*** Provided data ***

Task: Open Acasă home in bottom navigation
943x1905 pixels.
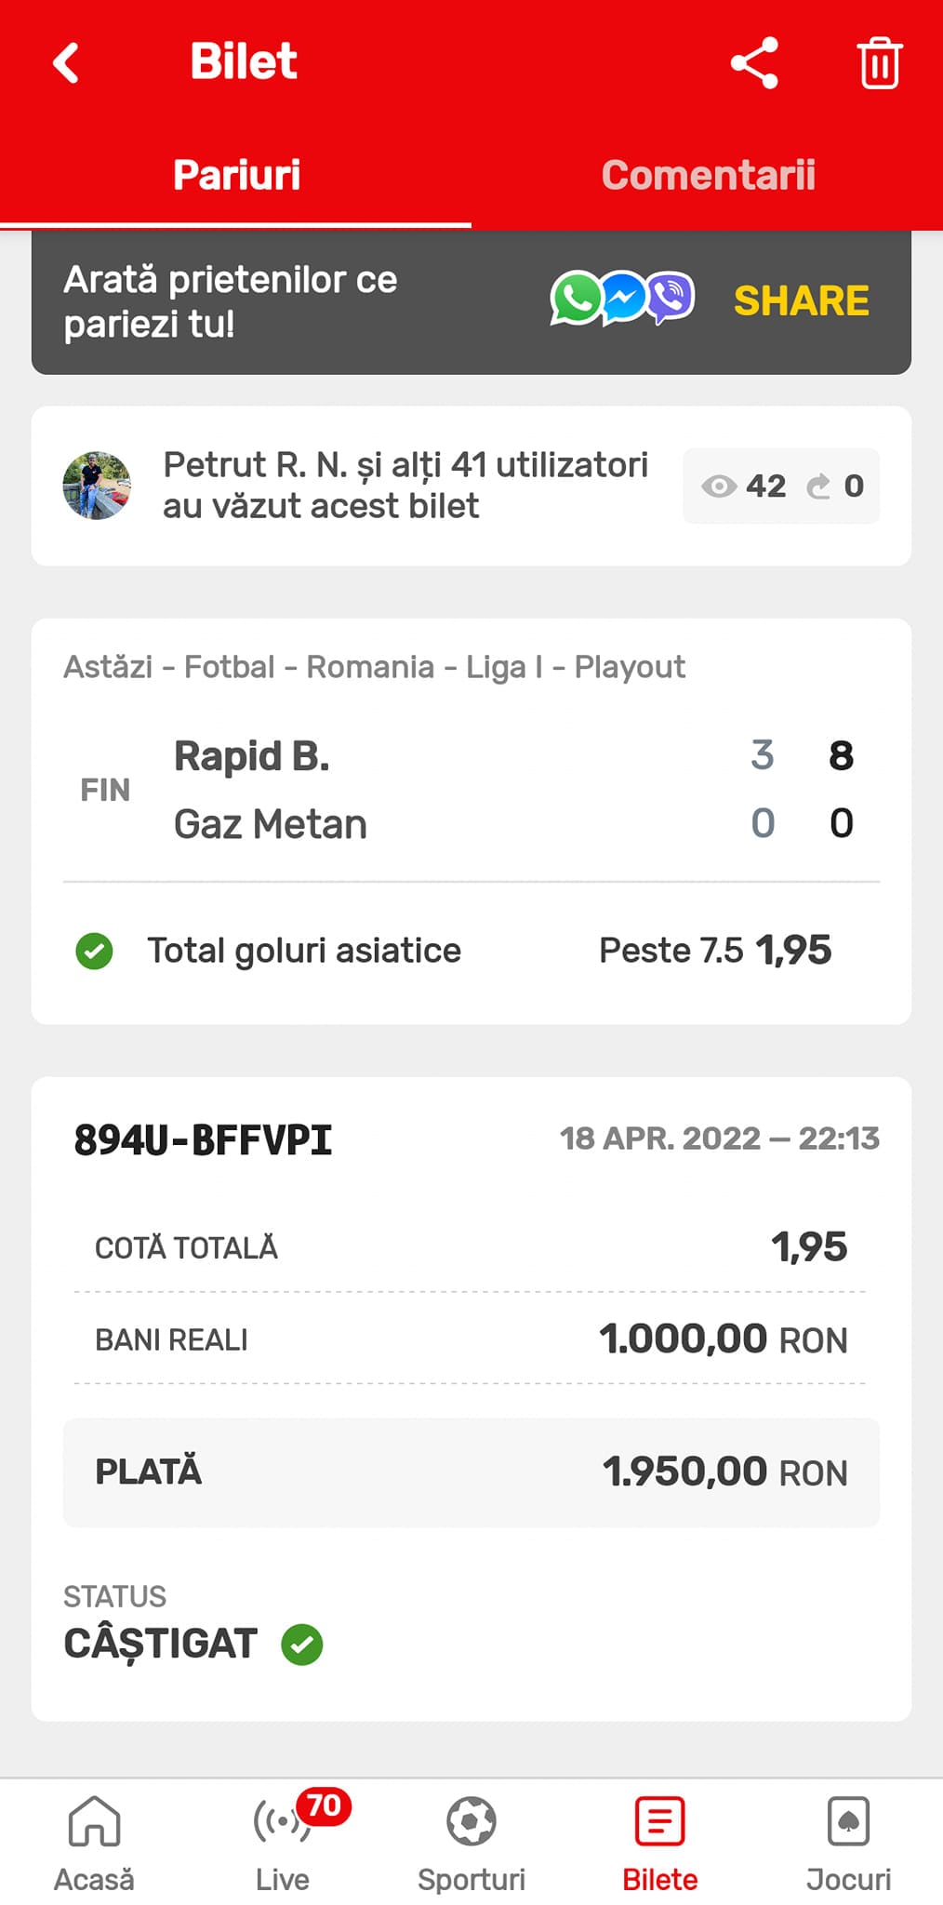Action: (x=94, y=1842)
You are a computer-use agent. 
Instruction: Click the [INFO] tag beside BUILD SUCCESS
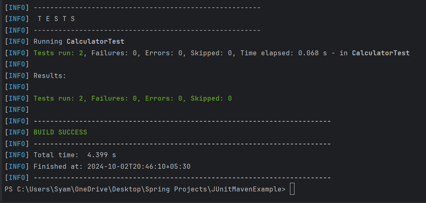[x=17, y=132]
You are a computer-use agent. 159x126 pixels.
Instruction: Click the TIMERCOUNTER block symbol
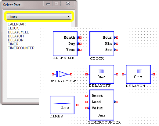click(102, 105)
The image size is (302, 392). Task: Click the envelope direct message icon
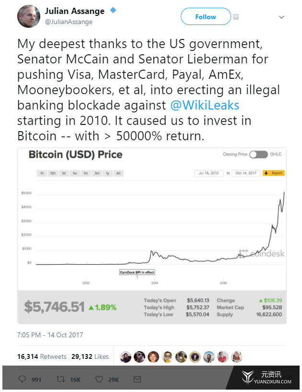pyautogui.click(x=138, y=379)
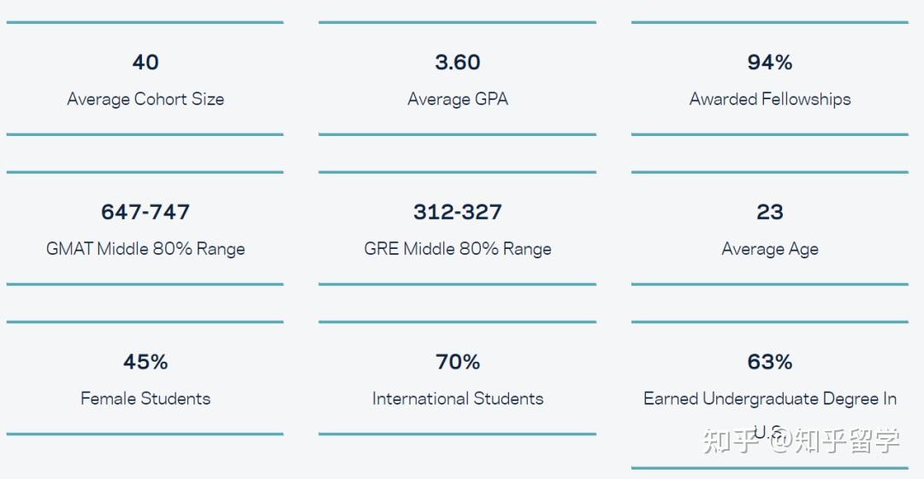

*** End of Provided data ***

» **What the exercise asks**:
Once the line containing "Instruction: Click the [INFO]" is found, it and every line through the end of the records above should be output exactly, with no pictures.

» **Problem solution**:
Instruction: Click the [INFO] tag beside BUILD SUCCESS
[x=17, y=132]
You are a computer-use agent. 159x126 pixels.
Instruction: Click the TIMERCOUNTER block symbol
click(102, 105)
The image size is (302, 392). Task: Click the envelope direct message icon
pyautogui.click(x=138, y=379)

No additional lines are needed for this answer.